▸ GOAL
Copy out each of the following records exactly as it appears.

═════ DATA ENTRIES ═════

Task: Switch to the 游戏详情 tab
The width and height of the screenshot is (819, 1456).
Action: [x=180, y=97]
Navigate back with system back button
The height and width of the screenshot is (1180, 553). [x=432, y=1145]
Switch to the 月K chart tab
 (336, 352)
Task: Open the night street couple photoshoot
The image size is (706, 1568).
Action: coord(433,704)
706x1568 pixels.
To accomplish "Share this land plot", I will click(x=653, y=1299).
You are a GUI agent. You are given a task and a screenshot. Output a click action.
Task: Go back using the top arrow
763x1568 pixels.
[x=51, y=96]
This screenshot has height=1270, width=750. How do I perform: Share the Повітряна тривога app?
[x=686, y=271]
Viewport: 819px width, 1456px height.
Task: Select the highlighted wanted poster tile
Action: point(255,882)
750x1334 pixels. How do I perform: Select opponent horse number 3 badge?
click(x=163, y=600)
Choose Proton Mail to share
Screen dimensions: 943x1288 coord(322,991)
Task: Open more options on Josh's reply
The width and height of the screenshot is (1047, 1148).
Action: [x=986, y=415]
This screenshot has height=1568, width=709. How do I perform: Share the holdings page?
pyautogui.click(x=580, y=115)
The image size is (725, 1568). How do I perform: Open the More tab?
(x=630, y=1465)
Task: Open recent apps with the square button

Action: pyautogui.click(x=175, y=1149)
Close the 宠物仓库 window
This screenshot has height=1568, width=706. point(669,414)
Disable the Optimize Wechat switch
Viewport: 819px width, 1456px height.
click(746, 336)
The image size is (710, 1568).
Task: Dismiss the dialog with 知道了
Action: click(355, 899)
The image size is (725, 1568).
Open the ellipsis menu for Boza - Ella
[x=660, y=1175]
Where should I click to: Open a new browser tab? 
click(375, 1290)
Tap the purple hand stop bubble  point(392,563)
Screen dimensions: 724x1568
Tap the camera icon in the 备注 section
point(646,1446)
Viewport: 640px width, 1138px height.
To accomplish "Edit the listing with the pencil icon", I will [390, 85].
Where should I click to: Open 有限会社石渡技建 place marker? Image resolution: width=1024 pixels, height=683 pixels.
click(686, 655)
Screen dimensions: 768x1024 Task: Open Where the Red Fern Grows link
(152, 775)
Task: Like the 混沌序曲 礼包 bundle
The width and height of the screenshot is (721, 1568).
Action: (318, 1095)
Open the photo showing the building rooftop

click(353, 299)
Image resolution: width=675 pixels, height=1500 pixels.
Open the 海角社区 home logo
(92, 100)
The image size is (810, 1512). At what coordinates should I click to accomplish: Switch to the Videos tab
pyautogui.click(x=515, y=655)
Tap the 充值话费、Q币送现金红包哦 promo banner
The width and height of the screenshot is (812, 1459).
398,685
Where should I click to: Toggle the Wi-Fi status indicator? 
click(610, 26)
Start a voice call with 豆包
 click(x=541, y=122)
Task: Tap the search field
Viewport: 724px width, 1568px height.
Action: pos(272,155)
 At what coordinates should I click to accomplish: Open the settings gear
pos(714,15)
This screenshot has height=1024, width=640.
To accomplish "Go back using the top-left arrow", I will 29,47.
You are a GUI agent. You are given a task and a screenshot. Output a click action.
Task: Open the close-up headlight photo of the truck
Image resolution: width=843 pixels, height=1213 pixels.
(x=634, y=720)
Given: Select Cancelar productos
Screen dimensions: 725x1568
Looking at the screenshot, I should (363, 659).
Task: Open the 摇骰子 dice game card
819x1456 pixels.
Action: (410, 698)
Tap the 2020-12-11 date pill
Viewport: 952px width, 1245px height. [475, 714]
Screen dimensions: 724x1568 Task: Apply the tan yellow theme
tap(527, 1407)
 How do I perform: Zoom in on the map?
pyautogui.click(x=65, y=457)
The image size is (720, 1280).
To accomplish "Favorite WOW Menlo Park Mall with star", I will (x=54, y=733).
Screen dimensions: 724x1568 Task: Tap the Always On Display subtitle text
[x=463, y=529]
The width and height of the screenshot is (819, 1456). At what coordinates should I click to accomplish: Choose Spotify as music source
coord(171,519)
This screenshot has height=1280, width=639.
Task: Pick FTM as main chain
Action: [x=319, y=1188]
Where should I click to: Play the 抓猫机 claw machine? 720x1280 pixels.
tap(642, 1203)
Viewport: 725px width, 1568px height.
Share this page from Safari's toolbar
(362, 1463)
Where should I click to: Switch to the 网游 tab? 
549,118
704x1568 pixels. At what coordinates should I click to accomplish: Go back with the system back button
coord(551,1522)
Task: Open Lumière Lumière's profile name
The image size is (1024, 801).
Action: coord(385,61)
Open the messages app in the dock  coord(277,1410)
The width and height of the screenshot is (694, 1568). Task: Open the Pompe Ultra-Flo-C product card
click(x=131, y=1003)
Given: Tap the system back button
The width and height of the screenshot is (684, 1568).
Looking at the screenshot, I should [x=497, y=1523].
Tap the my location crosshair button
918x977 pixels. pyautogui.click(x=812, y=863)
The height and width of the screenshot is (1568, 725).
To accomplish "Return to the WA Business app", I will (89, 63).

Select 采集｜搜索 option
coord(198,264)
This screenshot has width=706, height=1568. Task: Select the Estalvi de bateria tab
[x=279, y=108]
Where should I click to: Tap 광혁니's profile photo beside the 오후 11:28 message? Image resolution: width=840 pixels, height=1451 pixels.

═════

▸ FINISHED ANSWER
Task: Switch to the 游戏详情 tab
The width and height of the screenshot is (819, 1456).
Action: [x=180, y=97]
Navigate back with system back button
The height and width of the screenshot is (1180, 553). [x=432, y=1145]
Switch to the 月K chart tab
 (336, 352)
Task: Open the night street couple photoshoot
The image size is (706, 1568).
Action: coord(433,704)
706x1568 pixels.
To accomplish "Share this land plot", I will click(x=653, y=1299).
You are a GUI agent. You are given a task and a screenshot. Output a click action.
Task: Go back using the top arrow
763x1568 pixels.
[x=51, y=96]
This screenshot has height=1270, width=750. How do I perform: Share the Повітряна тривога app?
[x=686, y=271]
Viewport: 819px width, 1456px height.
Task: Select the highlighted wanted poster tile
Action: point(255,882)
750x1334 pixels. How do I perform: Select opponent horse number 3 badge?
click(x=163, y=600)
Choose Proton Mail to share
Screen dimensions: 943x1288 coord(322,991)
Task: Open more options on Josh's reply
The width and height of the screenshot is (1047, 1148).
Action: [x=986, y=415]
This screenshot has height=1568, width=709. How do I perform: Share the holdings page?
pyautogui.click(x=580, y=115)
The image size is (725, 1568). How do I perform: Open the More tab?
(x=630, y=1465)
Task: Open recent apps with the square button

Action: pyautogui.click(x=175, y=1149)
Close the 宠物仓库 window
This screenshot has height=1568, width=706. point(669,414)
Disable the Optimize Wechat switch
Viewport: 819px width, 1456px height.
click(746, 336)
The image size is (710, 1568).
Task: Dismiss the dialog with 知道了
Action: click(355, 899)
The image size is (725, 1568).
Open the ellipsis menu for Boza - Ella
[x=660, y=1175]
Where should I click to: Open a new browser tab? 
click(375, 1290)
Tap the purple hand stop bubble  point(392,563)
Screen dimensions: 724x1568
Tap the camera icon in the 备注 section
point(646,1446)
Viewport: 640px width, 1138px height.
To accomplish "Edit the listing with the pencil icon", I will [390, 85].
Where should I click to: Open 有限会社石渡技建 place marker? Image resolution: width=1024 pixels, height=683 pixels.
click(686, 655)
Screen dimensions: 768x1024 Task: Open Where the Red Fern Grows link
(152, 775)
Task: Like the 混沌序曲 礼包 bundle
The width and height of the screenshot is (721, 1568).
Action: (318, 1095)
Open the photo showing the building rooftop

click(353, 299)
Image resolution: width=675 pixels, height=1500 pixels.
Open the 海角社区 home logo
(92, 100)
The image size is (810, 1512). At what coordinates should I click to accomplish: Switch to the Videos tab
pyautogui.click(x=515, y=655)
Tap the 充值话费、Q币送现金红包哦 promo banner
The width and height of the screenshot is (812, 1459).
398,685
Where should I click to: Toggle the Wi-Fi status indicator? 
click(610, 26)
Start a voice call with 豆包
 click(x=541, y=122)
Task: Tap the search field
Viewport: 724px width, 1568px height.
Action: pos(272,155)
 At what coordinates should I click to accomplish: Open the settings gear
pos(714,15)
This screenshot has height=1024, width=640.
To accomplish "Go back using the top-left arrow", I will 29,47.
You are a GUI agent. You are given a task and a screenshot. Output a click action.
Task: Open the close-up headlight photo of the truck
Image resolution: width=843 pixels, height=1213 pixels.
(x=634, y=720)
Given: Select Cancelar productos
Screen dimensions: 725x1568
Looking at the screenshot, I should (363, 659).
Task: Open the 摇骰子 dice game card
819x1456 pixels.
Action: (410, 698)
Tap the 2020-12-11 date pill
Viewport: 952px width, 1245px height. [475, 714]
Screen dimensions: 724x1568 Task: Apply the tan yellow theme
tap(527, 1407)
 How do I perform: Zoom in on the map?
pyautogui.click(x=65, y=457)
The image size is (720, 1280).
To accomplish "Favorite WOW Menlo Park Mall with star", I will (x=54, y=733).
Screen dimensions: 724x1568 Task: Tap the Always On Display subtitle text
[x=463, y=529]
The width and height of the screenshot is (819, 1456). At what coordinates should I click to accomplish: Choose Spotify as music source
coord(171,519)
This screenshot has height=1280, width=639.
Task: Pick FTM as main chain
Action: [x=319, y=1188]
Where should I click to: Play the 抓猫机 claw machine? 720x1280 pixels.
tap(642, 1203)
Viewport: 725px width, 1568px height.
Share this page from Safari's toolbar
(362, 1463)
Where should I click to: Switch to the 网游 tab? 
549,118
704x1568 pixels. At what coordinates should I click to accomplish: Go back with the system back button
coord(551,1522)
Task: Open Lumière Lumière's profile name
The image size is (1024, 801).
Action: coord(385,61)
Open the messages app in the dock  coord(277,1410)
The width and height of the screenshot is (694, 1568). Task: Open the Pompe Ultra-Flo-C product card
click(x=131, y=1003)
Given: Tap the system back button
The width and height of the screenshot is (684, 1568).
Looking at the screenshot, I should [x=497, y=1523].
Tap the my location crosshair button
918x977 pixels. pyautogui.click(x=812, y=863)
The height and width of the screenshot is (1568, 725).
To accomplish "Return to the WA Business app", I will (89, 63).

Select 采集｜搜索 option
coord(198,264)
This screenshot has width=706, height=1568. Task: Select the Estalvi de bateria tab
[x=279, y=108]
Where should I click to: Tap 광혁니's profile photo beside the 오후 11:28 message? Image resolution: width=840 pixels, height=1451 pixels.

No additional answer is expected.